(Stored records)
•••••
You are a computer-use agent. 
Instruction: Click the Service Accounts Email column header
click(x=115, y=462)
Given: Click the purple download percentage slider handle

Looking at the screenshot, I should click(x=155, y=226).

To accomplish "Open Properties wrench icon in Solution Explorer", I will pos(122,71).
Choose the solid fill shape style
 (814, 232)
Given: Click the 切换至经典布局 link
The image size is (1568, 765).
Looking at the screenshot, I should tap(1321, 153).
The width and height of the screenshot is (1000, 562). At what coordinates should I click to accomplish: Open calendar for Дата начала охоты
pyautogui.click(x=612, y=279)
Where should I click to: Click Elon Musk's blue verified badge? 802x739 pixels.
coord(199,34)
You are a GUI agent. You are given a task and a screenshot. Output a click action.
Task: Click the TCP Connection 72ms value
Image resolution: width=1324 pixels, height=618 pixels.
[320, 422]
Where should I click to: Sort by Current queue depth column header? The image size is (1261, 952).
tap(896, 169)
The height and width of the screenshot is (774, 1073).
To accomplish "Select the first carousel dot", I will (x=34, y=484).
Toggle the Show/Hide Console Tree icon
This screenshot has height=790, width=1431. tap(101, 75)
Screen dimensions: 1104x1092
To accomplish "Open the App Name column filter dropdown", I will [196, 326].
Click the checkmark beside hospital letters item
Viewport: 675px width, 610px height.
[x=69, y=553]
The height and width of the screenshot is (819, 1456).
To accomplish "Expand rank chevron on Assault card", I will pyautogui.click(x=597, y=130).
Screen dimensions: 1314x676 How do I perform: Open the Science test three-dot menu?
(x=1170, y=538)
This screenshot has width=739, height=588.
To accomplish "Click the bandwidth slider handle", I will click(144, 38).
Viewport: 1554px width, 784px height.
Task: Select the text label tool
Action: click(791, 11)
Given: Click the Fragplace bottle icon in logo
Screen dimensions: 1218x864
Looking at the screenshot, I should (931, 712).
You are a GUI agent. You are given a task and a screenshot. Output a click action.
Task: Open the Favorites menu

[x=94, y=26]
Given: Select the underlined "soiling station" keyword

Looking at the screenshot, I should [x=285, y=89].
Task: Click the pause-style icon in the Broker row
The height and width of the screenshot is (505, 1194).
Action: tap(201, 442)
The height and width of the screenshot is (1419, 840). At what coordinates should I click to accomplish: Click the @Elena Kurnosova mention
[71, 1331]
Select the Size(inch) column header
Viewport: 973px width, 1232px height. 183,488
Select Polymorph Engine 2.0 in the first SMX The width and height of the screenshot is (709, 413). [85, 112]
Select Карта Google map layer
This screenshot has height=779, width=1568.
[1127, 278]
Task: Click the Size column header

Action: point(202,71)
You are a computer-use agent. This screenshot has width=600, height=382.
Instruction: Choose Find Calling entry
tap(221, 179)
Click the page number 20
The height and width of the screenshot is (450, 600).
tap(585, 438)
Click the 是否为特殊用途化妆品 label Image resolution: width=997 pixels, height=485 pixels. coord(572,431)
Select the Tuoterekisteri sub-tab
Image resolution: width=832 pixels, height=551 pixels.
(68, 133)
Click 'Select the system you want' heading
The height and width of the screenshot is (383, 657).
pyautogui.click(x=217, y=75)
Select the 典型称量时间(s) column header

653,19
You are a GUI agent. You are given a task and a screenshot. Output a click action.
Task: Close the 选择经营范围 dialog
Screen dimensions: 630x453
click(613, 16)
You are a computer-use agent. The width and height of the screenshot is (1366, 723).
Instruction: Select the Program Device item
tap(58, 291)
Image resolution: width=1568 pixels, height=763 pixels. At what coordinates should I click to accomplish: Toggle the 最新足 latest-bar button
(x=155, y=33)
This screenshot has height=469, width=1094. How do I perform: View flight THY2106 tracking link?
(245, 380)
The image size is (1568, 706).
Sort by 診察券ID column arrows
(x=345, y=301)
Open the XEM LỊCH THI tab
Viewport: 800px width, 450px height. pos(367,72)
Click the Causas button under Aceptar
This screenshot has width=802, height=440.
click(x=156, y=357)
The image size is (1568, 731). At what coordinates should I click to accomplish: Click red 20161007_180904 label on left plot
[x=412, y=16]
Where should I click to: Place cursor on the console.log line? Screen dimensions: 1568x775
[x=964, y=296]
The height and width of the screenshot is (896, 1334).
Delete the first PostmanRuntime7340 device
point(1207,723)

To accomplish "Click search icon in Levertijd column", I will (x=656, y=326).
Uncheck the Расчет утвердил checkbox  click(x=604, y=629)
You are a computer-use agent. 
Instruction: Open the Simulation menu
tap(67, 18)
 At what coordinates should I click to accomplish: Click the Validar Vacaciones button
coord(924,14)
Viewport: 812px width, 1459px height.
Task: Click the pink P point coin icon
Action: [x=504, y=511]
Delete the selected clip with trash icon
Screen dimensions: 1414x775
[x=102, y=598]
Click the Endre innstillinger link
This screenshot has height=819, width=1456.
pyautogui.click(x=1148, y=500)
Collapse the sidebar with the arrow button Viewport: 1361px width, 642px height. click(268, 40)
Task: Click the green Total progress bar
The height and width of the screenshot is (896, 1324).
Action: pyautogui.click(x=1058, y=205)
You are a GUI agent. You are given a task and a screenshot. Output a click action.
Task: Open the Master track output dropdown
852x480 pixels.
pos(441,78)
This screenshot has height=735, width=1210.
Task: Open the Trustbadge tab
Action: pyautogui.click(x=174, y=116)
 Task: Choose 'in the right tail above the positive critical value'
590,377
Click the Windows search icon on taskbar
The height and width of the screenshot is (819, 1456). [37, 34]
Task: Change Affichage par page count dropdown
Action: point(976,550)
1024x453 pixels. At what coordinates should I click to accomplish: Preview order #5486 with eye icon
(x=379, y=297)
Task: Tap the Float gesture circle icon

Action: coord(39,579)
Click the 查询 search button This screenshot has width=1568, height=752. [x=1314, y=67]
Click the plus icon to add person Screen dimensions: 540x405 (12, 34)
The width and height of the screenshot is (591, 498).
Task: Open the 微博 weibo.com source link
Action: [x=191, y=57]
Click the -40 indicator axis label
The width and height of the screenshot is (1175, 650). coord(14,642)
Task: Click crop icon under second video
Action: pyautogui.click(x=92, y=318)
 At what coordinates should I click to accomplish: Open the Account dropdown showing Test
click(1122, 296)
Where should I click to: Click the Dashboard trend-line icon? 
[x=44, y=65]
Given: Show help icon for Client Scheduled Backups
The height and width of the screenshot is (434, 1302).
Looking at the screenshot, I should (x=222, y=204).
•••••
**TASK REQUIREMENTS:** Copy every line of the records above without any changes.

**THE RESPONSE:**
You are a computer-use agent. 
Instruction: Click the Service Accounts Email column header
click(x=115, y=462)
Given: Click the purple download percentage slider handle

Looking at the screenshot, I should click(x=155, y=226).

To accomplish "Open Properties wrench icon in Solution Explorer", I will pos(122,71).
Choose the solid fill shape style
 (814, 232)
Given: Click the 切换至经典布局 link
The image size is (1568, 765).
Looking at the screenshot, I should tap(1321, 153).
The width and height of the screenshot is (1000, 562). At what coordinates should I click to accomplish: Open calendar for Дата начала охоты
pyautogui.click(x=612, y=279)
Where should I click to: Click Elon Musk's blue verified badge? 802x739 pixels.
coord(199,34)
You are a GUI agent. You are given a task and a screenshot. Output a click action.
Task: Click the TCP Connection 72ms value
Image resolution: width=1324 pixels, height=618 pixels.
[320, 422]
Where should I click to: Sort by Current queue depth column header? The image size is (1261, 952).
tap(896, 169)
The height and width of the screenshot is (774, 1073).
To accomplish "Select the first carousel dot", I will (x=34, y=484).
Toggle the Show/Hide Console Tree icon
This screenshot has height=790, width=1431. tap(101, 75)
Screen dimensions: 1104x1092
To accomplish "Open the App Name column filter dropdown", I will [196, 326].
Click the checkmark beside hospital letters item
Viewport: 675px width, 610px height.
[x=69, y=553]
The height and width of the screenshot is (819, 1456).
To accomplish "Expand rank chevron on Assault card", I will pyautogui.click(x=597, y=130).
Screen dimensions: 1314x676 How do I perform: Open the Science test three-dot menu?
(x=1170, y=538)
This screenshot has width=739, height=588.
To accomplish "Click the bandwidth slider handle", I will click(144, 38).
Viewport: 1554px width, 784px height.
Task: Select the text label tool
Action: click(791, 11)
Given: Click the Fragplace bottle icon in logo
Screen dimensions: 1218x864
Looking at the screenshot, I should (931, 712).
You are a GUI agent. You are given a task and a screenshot. Output a click action.
Task: Open the Favorites menu

[x=94, y=26]
Given: Select the underlined "soiling station" keyword

Looking at the screenshot, I should [x=285, y=89].
Task: Click the pause-style icon in the Broker row
The height and width of the screenshot is (505, 1194).
Action: tap(201, 442)
The height and width of the screenshot is (1419, 840). At what coordinates should I click to accomplish: Click the @Elena Kurnosova mention
[71, 1331]
Select the Size(inch) column header
Viewport: 973px width, 1232px height. 183,488
Select Polymorph Engine 2.0 in the first SMX The width and height of the screenshot is (709, 413). [85, 112]
Select Карта Google map layer
This screenshot has height=779, width=1568.
[1127, 278]
Task: Click the Size column header

Action: point(202,71)
You are a computer-use agent. This screenshot has width=600, height=382.
Instruction: Choose Find Calling entry
tap(221, 179)
Click the page number 20
The height and width of the screenshot is (450, 600).
tap(585, 438)
Click the 是否为特殊用途化妆品 label Image resolution: width=997 pixels, height=485 pixels. coord(572,431)
Select the Tuoterekisteri sub-tab
Image resolution: width=832 pixels, height=551 pixels.
(68, 133)
Click 'Select the system you want' heading
The height and width of the screenshot is (383, 657).
pyautogui.click(x=217, y=75)
Select the 典型称量时间(s) column header

653,19
You are a GUI agent. You are given a task and a screenshot. Output a click action.
Task: Close the 选择经营范围 dialog
Screen dimensions: 630x453
click(613, 16)
You are a computer-use agent. The width and height of the screenshot is (1366, 723).
Instruction: Select the Program Device item
tap(58, 291)
Image resolution: width=1568 pixels, height=763 pixels. At what coordinates should I click to accomplish: Toggle the 最新足 latest-bar button
(x=155, y=33)
This screenshot has height=469, width=1094. How do I perform: View flight THY2106 tracking link?
(245, 380)
The image size is (1568, 706).
Sort by 診察券ID column arrows
(x=345, y=301)
Open the XEM LỊCH THI tab
Viewport: 800px width, 450px height. pos(367,72)
Click the Causas button under Aceptar
This screenshot has width=802, height=440.
click(x=156, y=357)
The image size is (1568, 731). At what coordinates should I click to accomplish: Click red 20161007_180904 label on left plot
[x=412, y=16]
Where should I click to: Place cursor on the console.log line? Screen dimensions: 1568x775
[x=964, y=296]
The height and width of the screenshot is (896, 1334).
Delete the first PostmanRuntime7340 device
point(1207,723)

To accomplish "Click search icon in Levertijd column", I will (x=656, y=326).
Uncheck the Расчет утвердил checkbox  click(x=604, y=629)
You are a computer-use agent. 
Instruction: Open the Simulation menu
tap(67, 18)
 At what coordinates should I click to accomplish: Click the Validar Vacaciones button
coord(924,14)
Viewport: 812px width, 1459px height.
Task: Click the pink P point coin icon
Action: [x=504, y=511]
Delete the selected clip with trash icon
Screen dimensions: 1414x775
[x=102, y=598]
Click the Endre innstillinger link
This screenshot has height=819, width=1456.
pyautogui.click(x=1148, y=500)
Collapse the sidebar with the arrow button Viewport: 1361px width, 642px height. click(268, 40)
Task: Click the green Total progress bar
The height and width of the screenshot is (896, 1324).
Action: pyautogui.click(x=1058, y=205)
You are a GUI agent. You are given a task and a screenshot. Output a click action.
Task: Open the Master track output dropdown
852x480 pixels.
pos(441,78)
This screenshot has height=735, width=1210.
Task: Open the Trustbadge tab
Action: pyautogui.click(x=174, y=116)
 Task: Choose 'in the right tail above the positive critical value'
590,377
Click the Windows search icon on taskbar
The height and width of the screenshot is (819, 1456). [37, 34]
Task: Change Affichage par page count dropdown
Action: point(976,550)
1024x453 pixels. At what coordinates should I click to accomplish: Preview order #5486 with eye icon
(x=379, y=297)
Task: Tap the Float gesture circle icon

Action: coord(39,579)
Click the 查询 search button This screenshot has width=1568, height=752. [x=1314, y=67]
Click the plus icon to add person Screen dimensions: 540x405 (12, 34)
The width and height of the screenshot is (591, 498).
Task: Open the 微博 weibo.com source link
Action: [x=191, y=57]
Click the -40 indicator axis label
The width and height of the screenshot is (1175, 650). coord(14,642)
Task: Click crop icon under second video
Action: pyautogui.click(x=92, y=318)
 At what coordinates should I click to accomplish: Open the Account dropdown showing Test
click(1122, 296)
Where should I click to: Click the Dashboard trend-line icon? 
[x=44, y=65]
Given: Show help icon for Client Scheduled Backups
The height and width of the screenshot is (434, 1302).
Looking at the screenshot, I should (x=222, y=204).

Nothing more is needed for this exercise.